WHAT YOU WILL DO >> Where the line containing "Task: Click the red" appears in the records below, begin there and repeat each line exactly through the final one, dropping all pictures.
ENTRIES PROVIDED START
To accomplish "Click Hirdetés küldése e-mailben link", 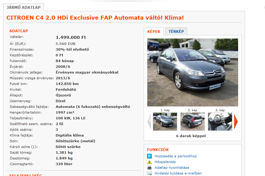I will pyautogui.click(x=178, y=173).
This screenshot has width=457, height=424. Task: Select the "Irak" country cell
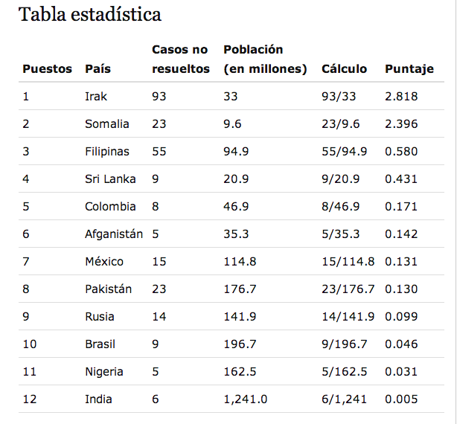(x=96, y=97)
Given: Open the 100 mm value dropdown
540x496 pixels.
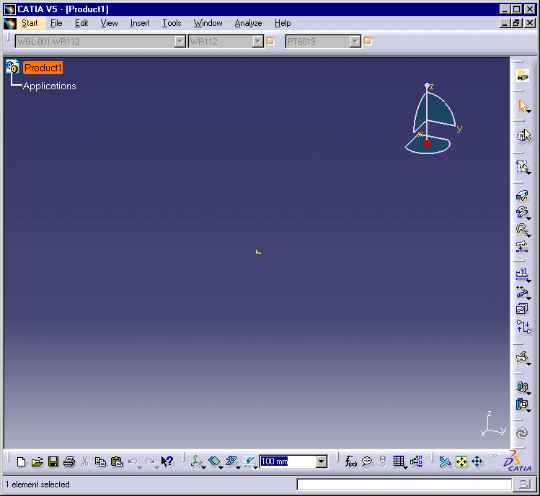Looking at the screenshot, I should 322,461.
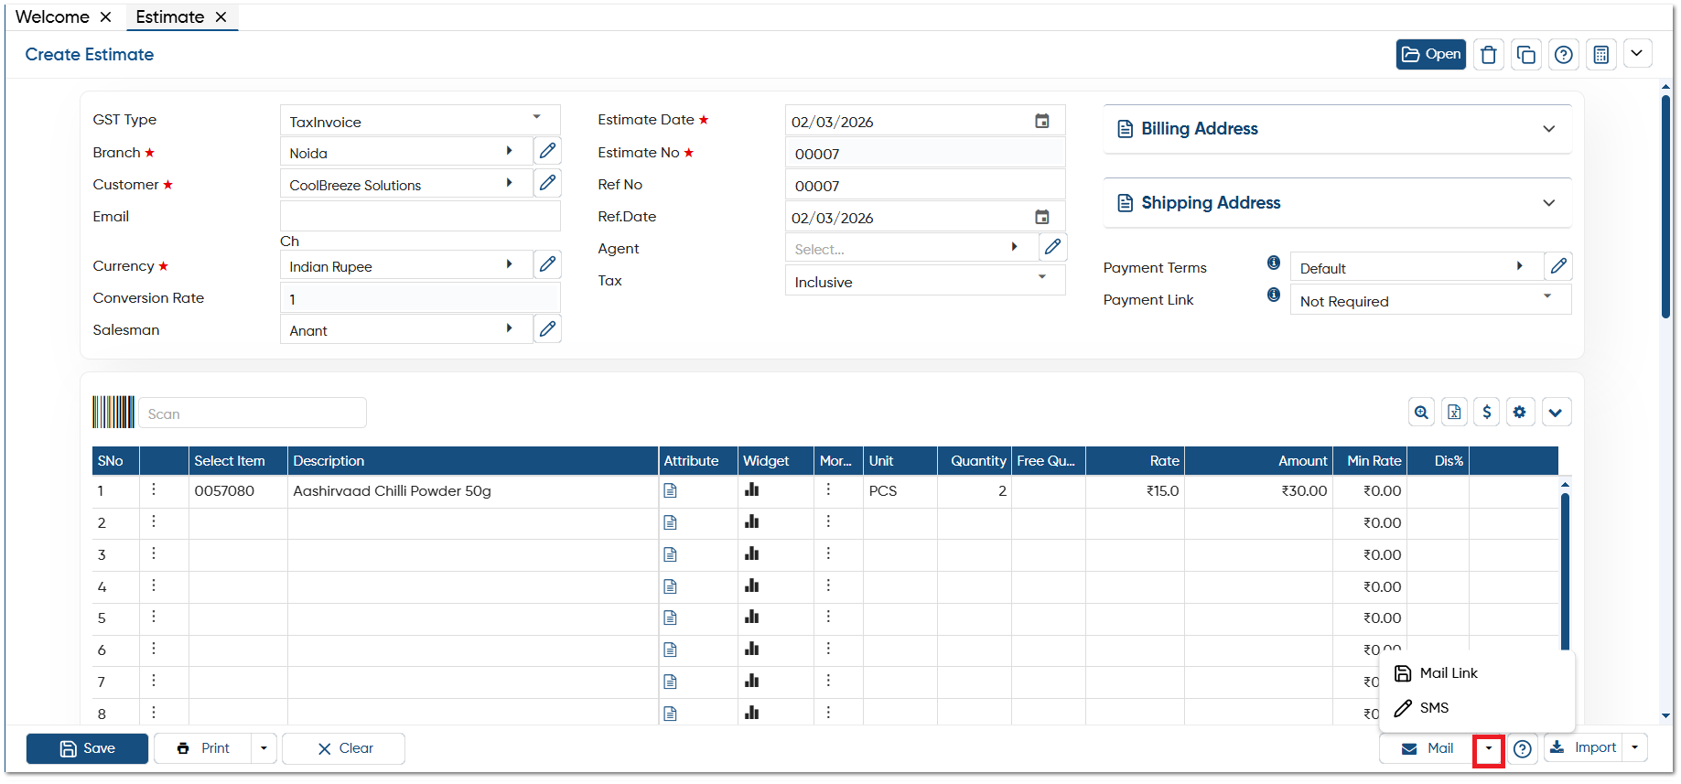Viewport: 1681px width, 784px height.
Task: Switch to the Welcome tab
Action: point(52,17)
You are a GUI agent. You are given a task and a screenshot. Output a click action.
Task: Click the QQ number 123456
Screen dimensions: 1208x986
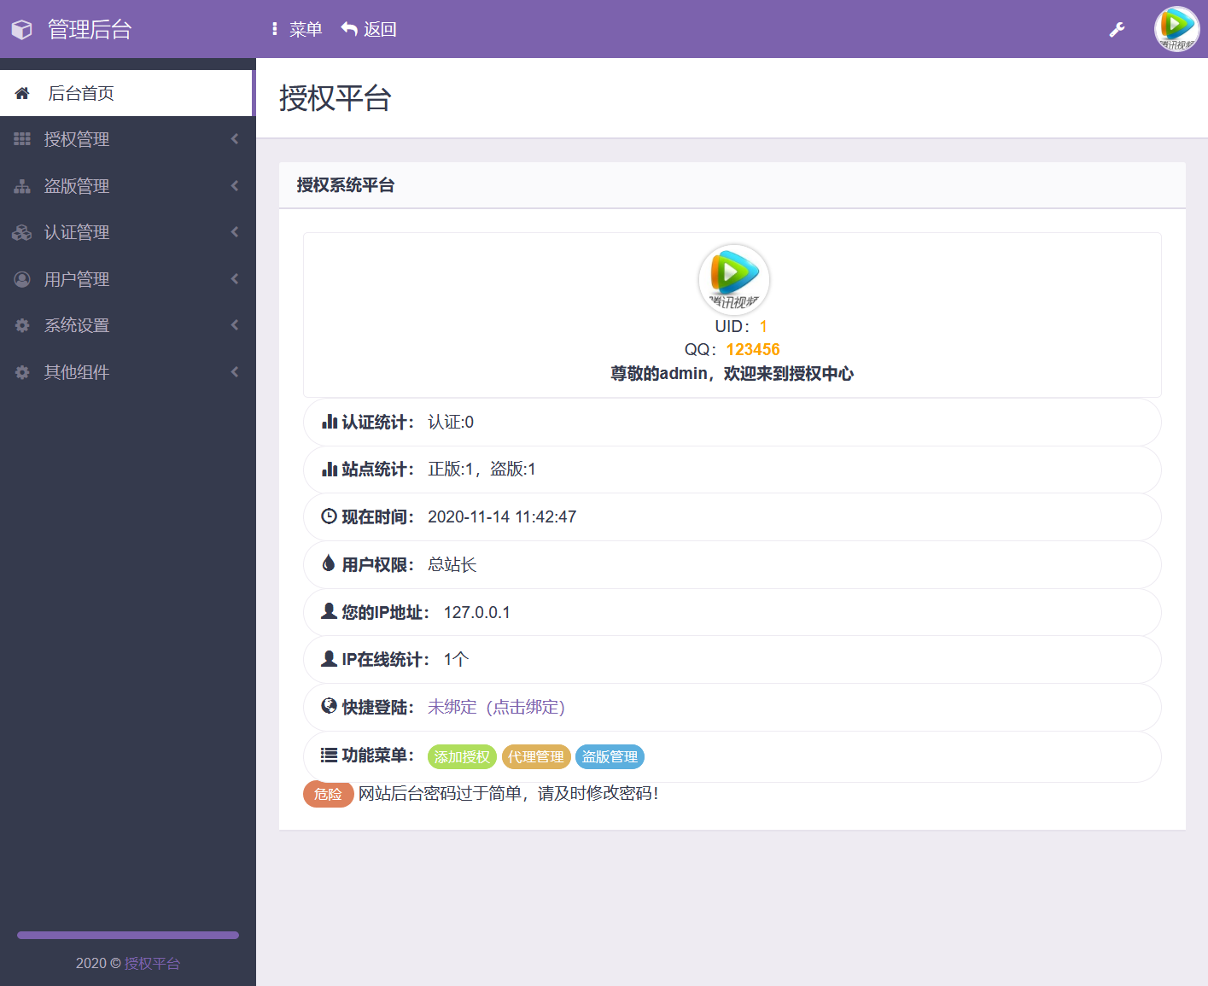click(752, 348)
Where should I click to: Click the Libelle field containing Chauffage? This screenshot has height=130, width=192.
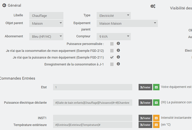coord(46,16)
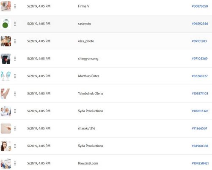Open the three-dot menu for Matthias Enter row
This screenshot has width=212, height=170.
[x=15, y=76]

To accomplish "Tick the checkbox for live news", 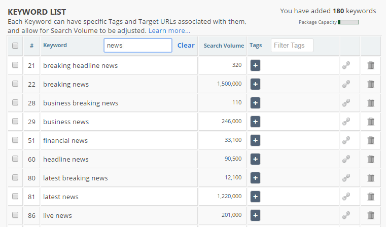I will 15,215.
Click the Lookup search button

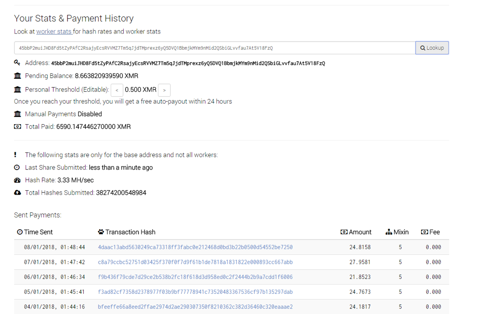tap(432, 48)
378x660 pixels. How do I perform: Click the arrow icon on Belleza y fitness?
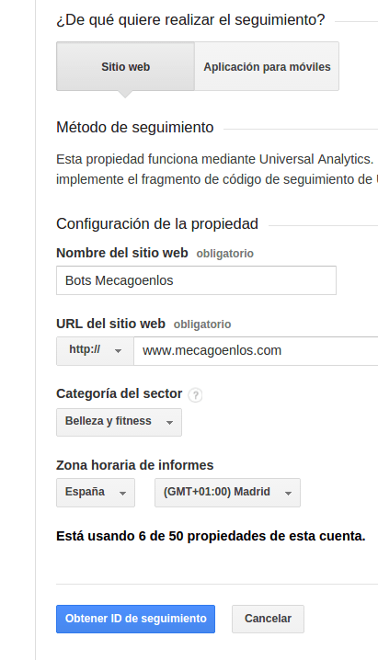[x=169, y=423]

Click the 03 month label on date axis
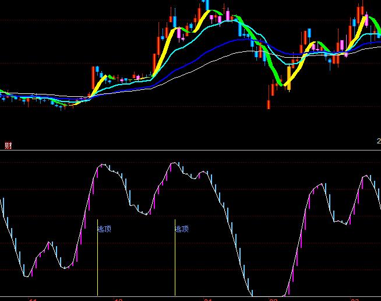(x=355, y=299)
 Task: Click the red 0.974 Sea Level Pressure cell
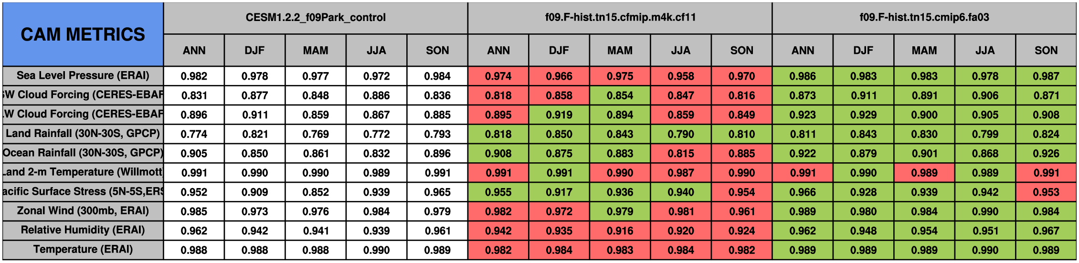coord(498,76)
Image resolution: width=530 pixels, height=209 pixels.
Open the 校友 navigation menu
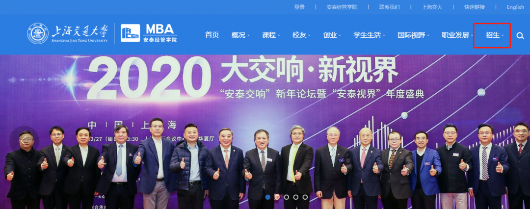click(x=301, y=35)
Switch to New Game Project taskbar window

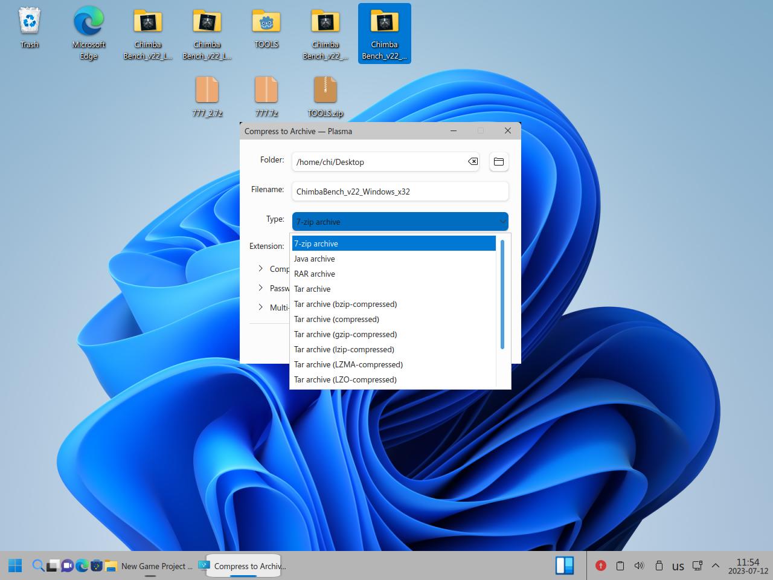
ENTRIES PROVIDED END
SOLUTION FOR THIS PROBLEM >>
 Task: Click the red 0.974 Sea Level Pressure cell
coord(498,76)
Image resolution: width=530 pixels, height=209 pixels.
Open the 校友 navigation menu
click(x=301, y=35)
Switch to New Game Project taskbar window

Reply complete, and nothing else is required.